-- DATA EXTRACT follows --

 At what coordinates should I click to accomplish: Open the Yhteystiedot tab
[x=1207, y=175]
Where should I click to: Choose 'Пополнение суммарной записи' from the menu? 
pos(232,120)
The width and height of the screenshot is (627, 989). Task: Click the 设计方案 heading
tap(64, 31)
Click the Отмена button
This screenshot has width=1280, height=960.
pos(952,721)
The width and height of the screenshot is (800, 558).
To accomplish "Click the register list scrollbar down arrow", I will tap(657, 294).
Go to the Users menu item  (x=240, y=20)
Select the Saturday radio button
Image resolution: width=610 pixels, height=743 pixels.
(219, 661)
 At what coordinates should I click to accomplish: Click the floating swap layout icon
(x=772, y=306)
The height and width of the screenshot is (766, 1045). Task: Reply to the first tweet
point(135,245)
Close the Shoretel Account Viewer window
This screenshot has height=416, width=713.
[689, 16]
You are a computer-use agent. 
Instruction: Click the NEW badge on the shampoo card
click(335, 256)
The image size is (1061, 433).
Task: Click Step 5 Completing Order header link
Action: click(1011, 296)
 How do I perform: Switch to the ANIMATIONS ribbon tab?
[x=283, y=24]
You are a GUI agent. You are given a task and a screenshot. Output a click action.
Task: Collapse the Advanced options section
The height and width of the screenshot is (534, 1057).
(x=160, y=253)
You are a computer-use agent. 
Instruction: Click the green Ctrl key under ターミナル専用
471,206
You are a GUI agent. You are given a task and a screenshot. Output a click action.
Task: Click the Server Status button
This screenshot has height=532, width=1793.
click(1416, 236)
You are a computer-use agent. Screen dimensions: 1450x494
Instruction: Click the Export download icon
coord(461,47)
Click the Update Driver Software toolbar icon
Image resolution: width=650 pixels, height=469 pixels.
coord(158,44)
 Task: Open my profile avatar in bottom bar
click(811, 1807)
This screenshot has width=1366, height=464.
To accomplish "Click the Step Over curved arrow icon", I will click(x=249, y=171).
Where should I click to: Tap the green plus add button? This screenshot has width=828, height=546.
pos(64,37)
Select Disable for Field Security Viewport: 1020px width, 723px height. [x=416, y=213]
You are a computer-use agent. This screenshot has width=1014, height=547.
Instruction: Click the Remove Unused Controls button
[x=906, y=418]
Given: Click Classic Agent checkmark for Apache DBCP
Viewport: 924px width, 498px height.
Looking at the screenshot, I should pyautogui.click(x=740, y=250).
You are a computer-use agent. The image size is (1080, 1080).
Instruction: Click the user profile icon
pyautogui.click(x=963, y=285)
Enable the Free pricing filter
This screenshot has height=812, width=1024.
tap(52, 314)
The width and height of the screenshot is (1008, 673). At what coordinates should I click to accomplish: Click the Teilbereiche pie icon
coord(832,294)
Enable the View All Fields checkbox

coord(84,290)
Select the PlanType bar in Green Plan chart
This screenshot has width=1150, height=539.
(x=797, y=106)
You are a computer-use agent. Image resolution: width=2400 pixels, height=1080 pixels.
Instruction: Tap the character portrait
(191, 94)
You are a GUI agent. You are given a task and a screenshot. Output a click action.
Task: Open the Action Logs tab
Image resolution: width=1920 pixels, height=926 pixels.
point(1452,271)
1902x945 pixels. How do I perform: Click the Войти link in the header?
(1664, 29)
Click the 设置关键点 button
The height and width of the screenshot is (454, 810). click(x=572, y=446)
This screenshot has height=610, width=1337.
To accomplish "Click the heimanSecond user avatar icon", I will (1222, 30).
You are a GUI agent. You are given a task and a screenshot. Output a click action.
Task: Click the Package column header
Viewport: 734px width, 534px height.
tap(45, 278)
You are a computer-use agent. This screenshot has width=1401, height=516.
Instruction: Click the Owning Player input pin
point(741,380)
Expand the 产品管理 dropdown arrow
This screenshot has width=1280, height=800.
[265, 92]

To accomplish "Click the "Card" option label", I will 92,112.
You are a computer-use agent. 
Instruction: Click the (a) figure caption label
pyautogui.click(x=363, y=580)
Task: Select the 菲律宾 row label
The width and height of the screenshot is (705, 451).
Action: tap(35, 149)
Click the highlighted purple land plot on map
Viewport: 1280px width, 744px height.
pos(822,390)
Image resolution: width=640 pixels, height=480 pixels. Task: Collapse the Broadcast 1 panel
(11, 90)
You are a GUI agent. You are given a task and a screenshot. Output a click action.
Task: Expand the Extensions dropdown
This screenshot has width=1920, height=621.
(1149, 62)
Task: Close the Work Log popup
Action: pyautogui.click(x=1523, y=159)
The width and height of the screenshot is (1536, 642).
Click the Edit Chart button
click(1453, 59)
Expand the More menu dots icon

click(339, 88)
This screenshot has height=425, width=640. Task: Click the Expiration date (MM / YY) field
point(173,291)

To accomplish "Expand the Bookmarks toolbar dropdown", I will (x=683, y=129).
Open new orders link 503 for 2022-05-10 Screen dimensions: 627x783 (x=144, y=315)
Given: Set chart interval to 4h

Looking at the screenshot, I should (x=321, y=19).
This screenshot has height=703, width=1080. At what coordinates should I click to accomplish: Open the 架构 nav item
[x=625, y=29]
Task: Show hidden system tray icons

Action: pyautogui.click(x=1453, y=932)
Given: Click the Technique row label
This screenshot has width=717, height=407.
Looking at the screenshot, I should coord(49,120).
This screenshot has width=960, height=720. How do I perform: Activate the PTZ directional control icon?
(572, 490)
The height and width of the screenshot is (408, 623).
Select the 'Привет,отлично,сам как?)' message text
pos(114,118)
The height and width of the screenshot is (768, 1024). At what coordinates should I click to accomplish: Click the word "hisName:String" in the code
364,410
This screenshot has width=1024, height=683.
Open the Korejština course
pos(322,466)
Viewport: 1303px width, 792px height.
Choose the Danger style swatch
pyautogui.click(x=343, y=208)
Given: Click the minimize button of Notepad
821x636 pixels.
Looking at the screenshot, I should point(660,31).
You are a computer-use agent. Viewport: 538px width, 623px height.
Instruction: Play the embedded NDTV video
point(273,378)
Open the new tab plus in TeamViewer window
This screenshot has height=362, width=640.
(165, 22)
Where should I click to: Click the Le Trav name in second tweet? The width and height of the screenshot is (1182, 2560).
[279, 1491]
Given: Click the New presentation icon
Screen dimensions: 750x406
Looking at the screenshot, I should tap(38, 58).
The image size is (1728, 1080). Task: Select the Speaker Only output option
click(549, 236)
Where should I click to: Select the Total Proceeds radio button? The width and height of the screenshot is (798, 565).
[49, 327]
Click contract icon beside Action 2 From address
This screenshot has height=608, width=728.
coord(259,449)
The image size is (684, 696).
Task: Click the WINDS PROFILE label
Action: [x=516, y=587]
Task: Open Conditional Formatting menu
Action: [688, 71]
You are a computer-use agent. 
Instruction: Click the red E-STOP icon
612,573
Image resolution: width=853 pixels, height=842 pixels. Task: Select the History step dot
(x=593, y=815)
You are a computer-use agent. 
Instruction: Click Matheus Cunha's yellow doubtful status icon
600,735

-- DATA EXTRACT concluded --

TASK DETAILS
Each line of the data above containing the string "toolbar" is to be copied.

RESPONSE TO THIS TASK
Click the Update Driver Software toolbar icon
To accomplish "Expand the Bookmarks toolbar dropdown", I will (x=683, y=129).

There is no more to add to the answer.